APPLE RIVER — The Eagle Nature Foundation (ENF) has released the results of its 61st annual midwinter bald eagle count. 

“The results of this year’s count are very disturbing. It confirms that the downward trend of the ratio of immature to adult bald eagles in the Midwest continuing,” Terrence Ingram, count compiler for the past 40 years said. “This year over 100 new volunteers participated in conducting this count. Altogether they found 1,850 birds, of which only 301 were immatures. That is compared with the 3,907 birds counted in the 2013 count. This annual count reveals that the bald eagle population peaked during 2007 and 2008 and has been on a steady decline ever since. The percentage of immatures is now about where it was in 1963.”

In order to get the number of birds that the volunteers did find, many people were counting bald eagles in areas away from the Mississippi River, including the St. Croix, Wisconsin, Rock, and Illinois Rivers as well as inland away from any major river. 

“If only the areas, which had been counted in the early 1960’s, were considered, they actually contained fewer bald eagles than had been counted at that time. It indicates that something is happening to our bald eagle population and we need to look into it immediately, before it is too late,” Ingram said.

Items listed in a dataset
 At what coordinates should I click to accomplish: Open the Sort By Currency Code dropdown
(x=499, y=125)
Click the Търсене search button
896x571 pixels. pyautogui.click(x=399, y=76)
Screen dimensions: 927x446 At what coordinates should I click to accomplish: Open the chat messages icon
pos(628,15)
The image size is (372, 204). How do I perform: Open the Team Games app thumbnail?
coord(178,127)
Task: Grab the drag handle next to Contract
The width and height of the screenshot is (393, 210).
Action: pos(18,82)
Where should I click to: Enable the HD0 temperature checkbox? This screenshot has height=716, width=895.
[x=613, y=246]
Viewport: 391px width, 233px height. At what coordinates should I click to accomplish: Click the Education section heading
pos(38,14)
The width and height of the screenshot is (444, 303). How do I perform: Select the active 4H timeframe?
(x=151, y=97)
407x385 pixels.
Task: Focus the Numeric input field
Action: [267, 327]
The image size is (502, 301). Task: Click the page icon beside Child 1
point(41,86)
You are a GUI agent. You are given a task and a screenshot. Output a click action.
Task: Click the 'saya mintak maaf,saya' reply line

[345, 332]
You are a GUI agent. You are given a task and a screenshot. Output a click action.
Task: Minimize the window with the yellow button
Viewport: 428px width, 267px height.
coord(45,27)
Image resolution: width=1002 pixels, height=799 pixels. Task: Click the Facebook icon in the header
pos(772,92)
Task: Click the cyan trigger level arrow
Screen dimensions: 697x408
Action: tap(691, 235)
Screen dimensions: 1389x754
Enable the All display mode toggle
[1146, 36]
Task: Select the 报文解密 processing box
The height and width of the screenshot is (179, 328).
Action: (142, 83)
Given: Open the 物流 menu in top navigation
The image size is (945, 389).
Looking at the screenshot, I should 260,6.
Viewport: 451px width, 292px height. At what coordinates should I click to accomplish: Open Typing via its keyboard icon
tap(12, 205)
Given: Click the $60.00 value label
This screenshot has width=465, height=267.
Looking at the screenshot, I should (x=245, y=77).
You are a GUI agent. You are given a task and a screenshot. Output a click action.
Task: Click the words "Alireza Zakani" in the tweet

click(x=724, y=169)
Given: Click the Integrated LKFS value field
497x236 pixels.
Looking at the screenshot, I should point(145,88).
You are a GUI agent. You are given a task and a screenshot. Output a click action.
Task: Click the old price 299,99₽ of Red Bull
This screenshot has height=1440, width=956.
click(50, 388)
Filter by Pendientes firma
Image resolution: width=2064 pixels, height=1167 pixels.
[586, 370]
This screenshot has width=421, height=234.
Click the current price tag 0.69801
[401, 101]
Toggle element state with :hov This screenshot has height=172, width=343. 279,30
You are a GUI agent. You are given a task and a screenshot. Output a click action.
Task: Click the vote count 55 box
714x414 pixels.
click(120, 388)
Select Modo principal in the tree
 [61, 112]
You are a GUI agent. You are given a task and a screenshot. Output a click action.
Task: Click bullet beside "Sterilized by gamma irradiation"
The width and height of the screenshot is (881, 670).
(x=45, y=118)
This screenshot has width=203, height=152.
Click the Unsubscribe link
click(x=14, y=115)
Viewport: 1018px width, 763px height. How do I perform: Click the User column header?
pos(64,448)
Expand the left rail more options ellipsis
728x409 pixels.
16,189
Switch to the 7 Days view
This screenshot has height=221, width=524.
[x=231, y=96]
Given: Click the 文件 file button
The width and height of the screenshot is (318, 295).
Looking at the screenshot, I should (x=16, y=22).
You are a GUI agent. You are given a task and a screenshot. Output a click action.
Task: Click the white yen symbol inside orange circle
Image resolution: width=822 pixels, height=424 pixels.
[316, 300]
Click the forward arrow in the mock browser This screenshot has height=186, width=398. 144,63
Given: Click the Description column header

*Exercise description*. Reproduce the entire article on the midwinter bald eagle count verbatim.

*Task result*.
APPLE RIVER — The Eagle Nature Foundation (ENF) has released the results of its 61st annual midwinter bald eagle count. 

“The results of this year’s count are very disturbing. It confirms that the downward trend of the ratio of immature to adult bald eagles in the Midwest continuing,” Terrence Ingram, count compiler for the past 40 years said. “This year over 100 new volunteers participated in conducting this count. Altogether they found 1,850 birds, of which only 301 were immatures. That is compared with the 3,907 birds counted in the 2013 count. This annual count reveals that the bald eagle population peaked during 2007 and 2008 and has been on a steady decline ever since. The percentage of immatures is now about where it was in 1963.”

In order to get the number of birds that the volunteers did find, many people were counting bald eagles in areas away from the Mississippi River, including the St. Croix, Wisconsin, Rock, and Illinois Rivers as well as inland away from any major river. 

“If only the areas, which had been counted in the early 1960’s, were considered, they actually contained fewer bald eagles than had been counted at that time. It indicates that something is happening to our bald eagle population and we need to look into it immediately, before it is too late,” Ingram said.